Nos maisons sont chaudes, parce qu’elles sont fortement construites et closes à la perfection. Les portes et les fenêtres s’ajustent en double au début de l’hiver. C’est fermé ; c’est confortable, à l’abri de n’importe quelle tempête. Les planchers sont en bois de pin, recouverts de tapis dont les dessins et les matières changent à l’infini, selon les ressources du propriétaire. De gros poêles de fonte chauffent les appartements. On ne garde sur soi dans l’intérieur du logis que des habits minces. Le combustible abonde ; il faut voir ce qui s’en consume ! Un Français me disait, l’automne dernier, à la vue des piles de « pruche », de bouleau et d’érable entassées dans ma cour : « C’est une forêt ! » Oui. Les pauvres et les riches brûlent leur petite forêt chaque hiver.

Ce que je raconte se rapporte à la seule province de Québec, pays des Canadiens-Français, des habitants, des cultivateurs. Ceux-ci suspendent leurs travaux à l’arrivée de la première neige.

Et tout l’automne et tout l’hiver, on fête, comme le dit un de nos poètes. C’est la saison du plaisir par excellence. Le carnaval s’ouvre avec le mois de décembre. Les visites n’ont plus de fin. Les repas de société se succèdent sans interruption. Tout respire la joie et la bonne humeur. Un délassement de trois ou quatre mois ! Des noces de Gamache perpétuelles. On se marie, on célèbre les anniversaires, et puis les quarts de siècle et les demi-siècles de ménage. Souvent le grand-père rassemble à sa table cent ou cent trente de ses descendants qui sont répandus dans les paroisses voisines. Les routes s’emplissent de promeneurs. Les légers traîneaux, les équipages chargés de clochettes, volent sur la neige compacte et lisse. On se salue avec des acclamations. C’est à qui lancera son cheval en avant des autres. Le Canadien est grand éleveur de chevaux. La cavalerie française les achète des Américains, qui les obtiennent de nous. Quand donc aurons-nous un commerce direct avec la France ?

 

La suite : demain.

La Patrie (Montréal), 12 septembre 1884.

Le tableau « En Traîneau à Saint-Eustache » est d’Henri Julien, 1905.
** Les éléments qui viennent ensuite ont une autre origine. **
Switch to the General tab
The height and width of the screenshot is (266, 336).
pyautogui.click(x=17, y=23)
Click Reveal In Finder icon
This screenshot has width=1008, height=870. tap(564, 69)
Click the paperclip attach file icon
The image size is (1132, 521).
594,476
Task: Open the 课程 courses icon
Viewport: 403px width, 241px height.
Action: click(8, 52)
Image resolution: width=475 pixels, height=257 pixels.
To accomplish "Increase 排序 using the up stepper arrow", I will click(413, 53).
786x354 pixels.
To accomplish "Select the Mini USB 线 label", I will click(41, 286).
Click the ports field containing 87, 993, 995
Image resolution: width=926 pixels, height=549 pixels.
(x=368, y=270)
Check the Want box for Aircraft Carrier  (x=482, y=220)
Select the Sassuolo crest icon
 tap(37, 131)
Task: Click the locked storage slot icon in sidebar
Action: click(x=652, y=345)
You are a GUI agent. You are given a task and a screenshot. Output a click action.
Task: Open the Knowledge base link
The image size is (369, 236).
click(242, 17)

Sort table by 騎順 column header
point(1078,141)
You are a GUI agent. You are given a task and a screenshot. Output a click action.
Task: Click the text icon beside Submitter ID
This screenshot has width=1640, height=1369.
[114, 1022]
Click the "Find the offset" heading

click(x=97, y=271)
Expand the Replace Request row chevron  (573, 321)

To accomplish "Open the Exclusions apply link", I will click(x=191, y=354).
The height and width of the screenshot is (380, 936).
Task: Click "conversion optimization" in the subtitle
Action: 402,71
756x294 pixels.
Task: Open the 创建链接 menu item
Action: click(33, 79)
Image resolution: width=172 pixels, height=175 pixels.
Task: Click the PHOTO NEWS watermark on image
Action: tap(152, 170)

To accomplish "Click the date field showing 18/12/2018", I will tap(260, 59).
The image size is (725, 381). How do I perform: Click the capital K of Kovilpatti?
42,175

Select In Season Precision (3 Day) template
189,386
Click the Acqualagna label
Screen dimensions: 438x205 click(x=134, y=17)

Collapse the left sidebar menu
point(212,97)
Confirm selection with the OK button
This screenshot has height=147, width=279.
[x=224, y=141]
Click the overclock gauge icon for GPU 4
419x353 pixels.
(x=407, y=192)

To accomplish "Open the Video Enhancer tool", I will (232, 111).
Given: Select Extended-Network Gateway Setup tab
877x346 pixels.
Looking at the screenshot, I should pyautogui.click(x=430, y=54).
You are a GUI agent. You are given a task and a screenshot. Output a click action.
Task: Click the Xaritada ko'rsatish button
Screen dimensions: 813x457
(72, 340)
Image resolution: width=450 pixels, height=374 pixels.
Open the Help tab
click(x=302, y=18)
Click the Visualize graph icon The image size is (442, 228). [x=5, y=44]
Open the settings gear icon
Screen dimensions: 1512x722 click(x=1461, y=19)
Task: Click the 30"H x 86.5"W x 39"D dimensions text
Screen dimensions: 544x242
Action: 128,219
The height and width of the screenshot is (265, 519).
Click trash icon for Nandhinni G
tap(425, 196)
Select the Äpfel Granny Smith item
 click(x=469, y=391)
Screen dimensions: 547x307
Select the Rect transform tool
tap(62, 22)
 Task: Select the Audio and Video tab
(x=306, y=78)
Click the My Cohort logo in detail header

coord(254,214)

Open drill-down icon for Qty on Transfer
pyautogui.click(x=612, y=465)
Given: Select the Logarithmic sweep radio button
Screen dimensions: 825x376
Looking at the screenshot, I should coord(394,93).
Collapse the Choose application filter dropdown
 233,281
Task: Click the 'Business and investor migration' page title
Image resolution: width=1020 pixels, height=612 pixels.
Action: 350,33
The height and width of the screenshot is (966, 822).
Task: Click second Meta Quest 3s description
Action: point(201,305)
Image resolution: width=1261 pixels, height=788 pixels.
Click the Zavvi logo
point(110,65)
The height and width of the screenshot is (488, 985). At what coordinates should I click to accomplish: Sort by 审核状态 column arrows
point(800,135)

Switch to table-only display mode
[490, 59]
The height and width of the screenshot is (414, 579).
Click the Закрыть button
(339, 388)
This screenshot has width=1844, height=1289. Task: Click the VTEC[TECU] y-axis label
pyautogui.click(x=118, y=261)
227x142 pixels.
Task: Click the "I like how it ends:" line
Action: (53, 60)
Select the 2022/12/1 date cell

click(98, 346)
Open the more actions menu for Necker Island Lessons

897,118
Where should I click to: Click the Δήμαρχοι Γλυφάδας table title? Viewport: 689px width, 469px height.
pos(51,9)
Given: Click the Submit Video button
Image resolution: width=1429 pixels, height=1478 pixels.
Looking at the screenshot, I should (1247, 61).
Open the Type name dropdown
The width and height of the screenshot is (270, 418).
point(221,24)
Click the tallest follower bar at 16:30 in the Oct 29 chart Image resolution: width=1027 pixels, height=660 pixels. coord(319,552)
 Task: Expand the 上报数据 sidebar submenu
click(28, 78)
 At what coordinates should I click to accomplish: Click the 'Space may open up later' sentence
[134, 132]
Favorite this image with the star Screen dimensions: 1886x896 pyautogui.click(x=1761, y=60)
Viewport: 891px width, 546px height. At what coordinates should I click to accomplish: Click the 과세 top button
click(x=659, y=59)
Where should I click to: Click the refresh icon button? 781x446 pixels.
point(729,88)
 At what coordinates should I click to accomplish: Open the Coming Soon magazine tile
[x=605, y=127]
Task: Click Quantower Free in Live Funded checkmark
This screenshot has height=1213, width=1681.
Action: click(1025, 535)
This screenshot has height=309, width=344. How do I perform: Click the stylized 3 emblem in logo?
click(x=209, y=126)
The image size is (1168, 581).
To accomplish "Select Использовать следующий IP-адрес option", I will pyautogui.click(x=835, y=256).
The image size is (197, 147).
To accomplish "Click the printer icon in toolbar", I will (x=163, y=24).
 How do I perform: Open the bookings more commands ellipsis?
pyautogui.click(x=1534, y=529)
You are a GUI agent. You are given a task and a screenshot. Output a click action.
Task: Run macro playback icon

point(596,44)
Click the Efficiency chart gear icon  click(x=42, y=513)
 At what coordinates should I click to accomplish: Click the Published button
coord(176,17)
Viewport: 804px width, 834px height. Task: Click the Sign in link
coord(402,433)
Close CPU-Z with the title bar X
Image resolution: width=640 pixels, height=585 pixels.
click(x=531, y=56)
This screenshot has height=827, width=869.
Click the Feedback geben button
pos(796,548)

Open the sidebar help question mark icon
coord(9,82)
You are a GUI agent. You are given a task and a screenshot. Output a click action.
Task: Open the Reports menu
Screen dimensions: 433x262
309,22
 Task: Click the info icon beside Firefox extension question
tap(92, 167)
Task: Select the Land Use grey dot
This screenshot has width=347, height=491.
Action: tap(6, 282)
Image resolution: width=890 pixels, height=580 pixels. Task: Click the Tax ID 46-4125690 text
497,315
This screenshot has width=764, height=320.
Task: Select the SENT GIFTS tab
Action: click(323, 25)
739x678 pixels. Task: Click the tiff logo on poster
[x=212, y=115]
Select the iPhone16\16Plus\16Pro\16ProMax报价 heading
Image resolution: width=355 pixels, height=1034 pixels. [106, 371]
3 commentaires Publier un commentaire
  1. Louis Bélanger #

    Ca alors, quelle description de notre hiver. On se surprend à rêver à la première neige, aux buches dans le foyer et au silence de l’hiver.

    6 septembre 2017
  2. Jean Provencher #

    Coudon, as-tu déjà les deux pieds sur le pouffe et le poêle à bois qui chauffe !

    6 septembre 2017
  3. Louis Bélanger #

    Pas encore cher Jean, mais mon bois de chauffage est prêt et cordé à côté de la maison. Dans quelques jours, allumé avec la “gazette” locale, ca fera des étincelles.